L’Eucharistie couronne une vie de communion avec le Christ et son Église. La préparation commence par la foi baptismale, la participation régulière aux offices, le repentir, la prière et l’amour du prochain, et non par une tentative de dernière minute pour devenir digne en observant parfaitement les règles.

Personne ne mérite le calice. Les prières présentent chaque communiant comme le premier des pécheurs et demandent que les mystères soient pour sa guérison plutôt que pour sa condamnation. Une préparation sérieuse est donc une humble confiance dans la miséricorde de Dieu, unie à un désir sincère de changer.

Les éléments habituels

  • Examinez votre cœur, repentez-vous des péchés dont vous avez conscience et recherchez la réconciliation lorsque c’est possible.
  • Observez les jeûnes hebdomadaires et les périodes de jeûne de l’Église selon votre santé et votre règle pastorale.
  • Abstenez-vous de nourriture et de boisson avant la communion selon les directives locales, habituellement à partir de minuit pour une Liturgie du matin.
  • Priez les prières prévues avant la communion, ou la partie recommandée par votre prêtre.
  • Arrivez à l’heure et participez à la Liturgie, plutôt que de venir seulement au moment du calice.

Le jeûne relève de l’accompagnement pastoral, non d’un automatisme

Le jeûne eucharistique exprime la faim, l’attention et la priorité donnée à l’accueil du Christ. La pratique paroissiale peut différer pour les Liturgies du soir ou de minuit. Les médicaments, la grossesse, le diabète, les troubles alimentaires, l’âge, le handicap et d’autres besoins médicaux appellent des adaptations plutôt que le secret ou la mise en danger.

Demandez conseil au prêtre et suivez les recommandations médicales. Boire de l’eau par inadvertance ou avoir besoin d’un médicament n’est pas une raison de paniquer ou de se punir. Une obéissance pastorale honnête est plus fidèle que l’invention d’une règle sévère ou le risque pris avec sa santé pour éviter l’embarras.

Faut-il se confesser à chaque fois ?

La pratique orthodoxe varie. Une personne qui revient après une longue absence ou a conscience d’un péché grave doit en parler au prêtre et, normalement, se confesser avant de communier. Certaines traditions lient étroitement la confession à chaque communion ; de nombreuses paroisses accompagnent les communiants réguliers selon un rythme stable de confession, sans l’exiger à chaque fois.
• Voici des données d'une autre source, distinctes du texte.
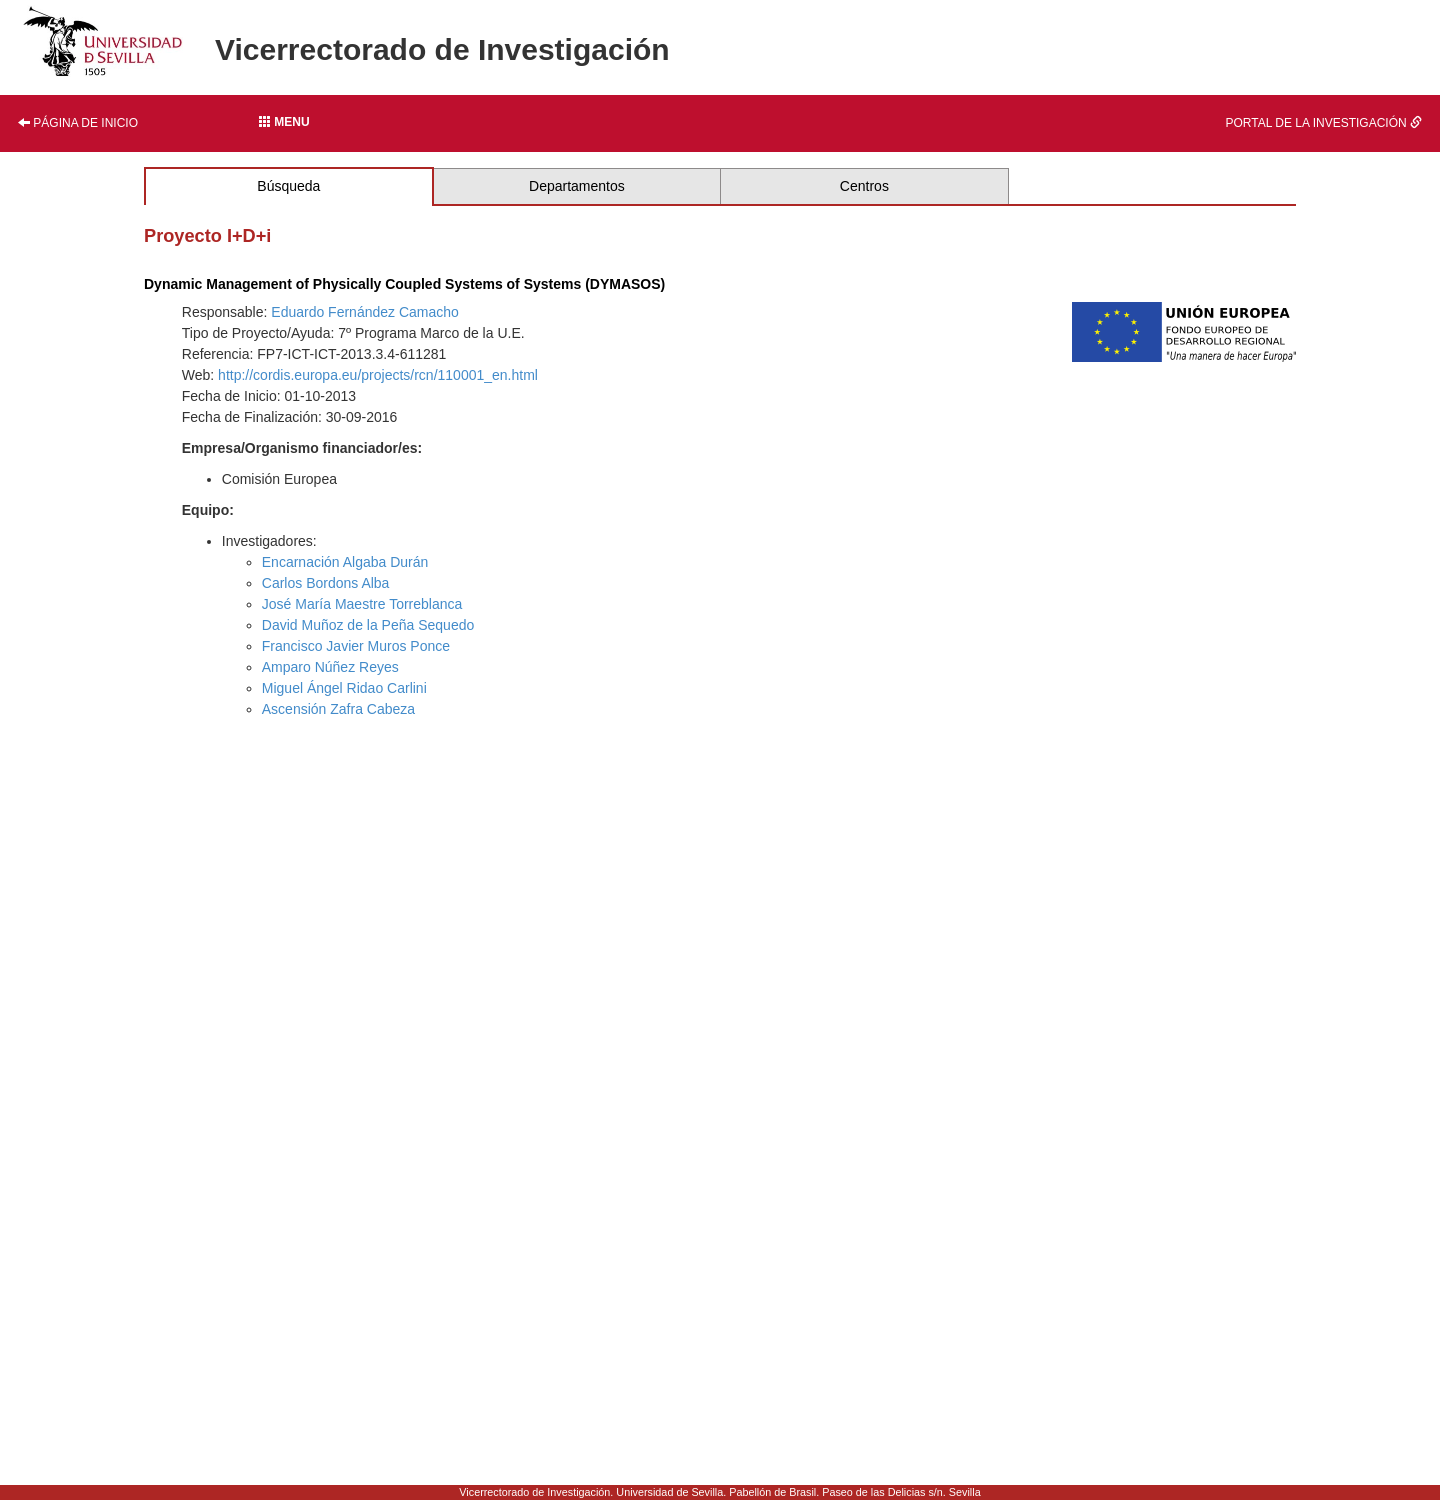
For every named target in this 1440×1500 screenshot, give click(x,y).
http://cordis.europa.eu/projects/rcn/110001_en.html (378, 375)
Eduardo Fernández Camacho (365, 312)
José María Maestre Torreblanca (362, 604)
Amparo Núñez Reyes (330, 667)
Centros (864, 186)
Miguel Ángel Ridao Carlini (344, 688)
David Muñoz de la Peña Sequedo (368, 625)
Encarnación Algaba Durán (345, 562)
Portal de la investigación (1324, 123)
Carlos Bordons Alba (326, 583)
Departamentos (577, 186)
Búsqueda (288, 186)
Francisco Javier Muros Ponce (356, 646)
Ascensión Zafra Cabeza (338, 709)
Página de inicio (78, 123)
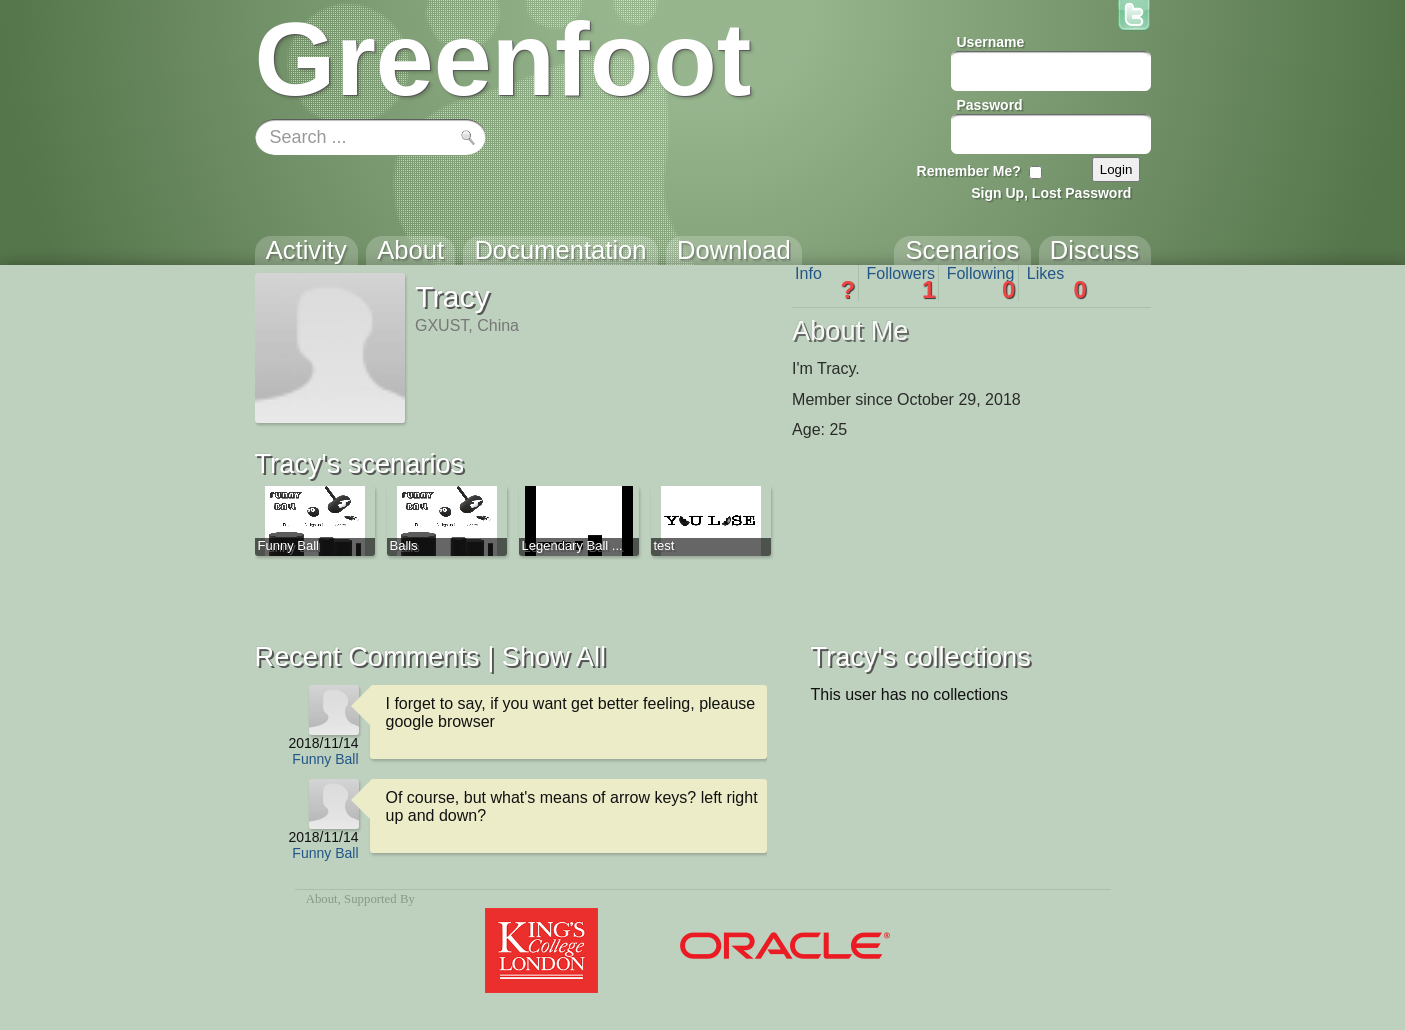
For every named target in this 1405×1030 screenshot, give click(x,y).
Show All (554, 656)
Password (990, 105)
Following (981, 283)
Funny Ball (325, 759)
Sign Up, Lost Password (1051, 193)
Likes (1057, 283)
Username (991, 42)
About (322, 899)
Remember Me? (969, 171)
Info (825, 283)
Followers (901, 283)
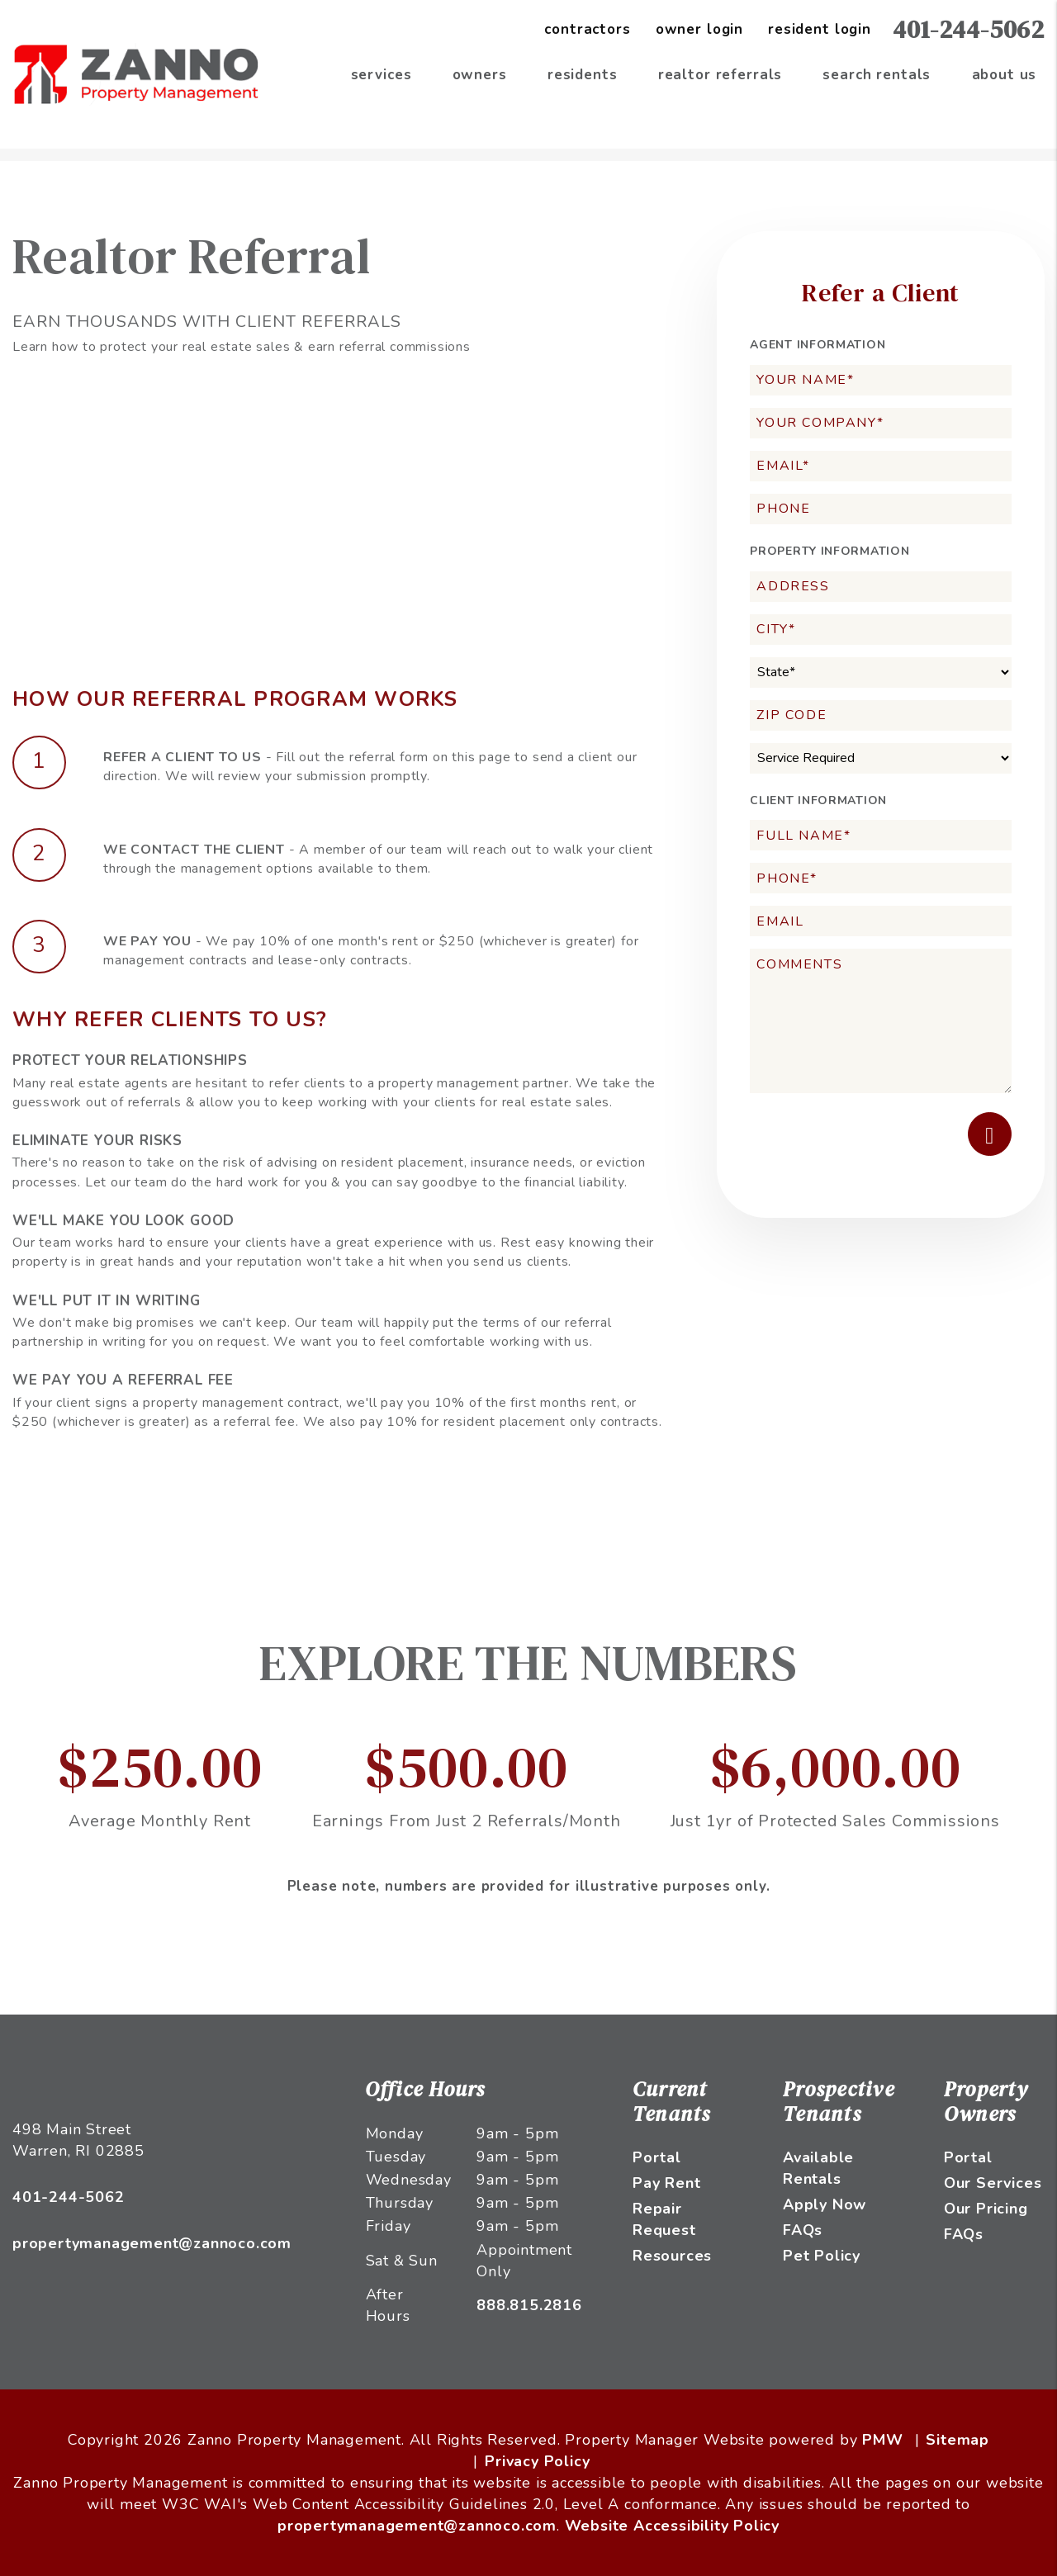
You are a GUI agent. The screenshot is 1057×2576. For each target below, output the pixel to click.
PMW (882, 2440)
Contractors (587, 29)
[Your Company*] (881, 423)
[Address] (881, 586)
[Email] (881, 921)
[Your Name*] (881, 380)
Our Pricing (986, 2208)
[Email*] (881, 466)
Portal (657, 2157)
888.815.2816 (529, 2305)
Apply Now (824, 2204)
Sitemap (957, 2440)
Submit (990, 1134)
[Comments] (881, 1021)
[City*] (881, 629)
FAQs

N’empruntez pas sur internet la règle d’une autre paroisse. Votre prêtre doit savoir si vous communiez régulièrement, venez d’être reçu dans l’Église, êtes de passage ou revenez après une séparation. La confession est un remède et une réconciliation, non un billet à faire poinçonner juste avant la Liturgie.

Un chemin concret du samedi au dimanche

  1. Faire la paix

    Évitez les conflits inutiles, pardonnez et faites un pas concret pour réparer le mal causé.

  2. Entrer dans le calme

    Limitez suffisamment les divertissements et les distractions pour prier avec attention et vous reposer.

  3. Prier les prières de préparation

    Lisez lentement ; une règle plus courte reçue avec une bénédiction vaut mieux qu’une lecture précipitée.

  4. Participer à toute la Liturgie

    Arrivez avant la bénédiction d’ouverture et confiez vos besoins personnels à la prière de l’Église.

  5. Rendre grâce ensuite

    Priez les prières d’action de grâce et laissez la communion façonner votre manière de traiter les autres ce jour-là.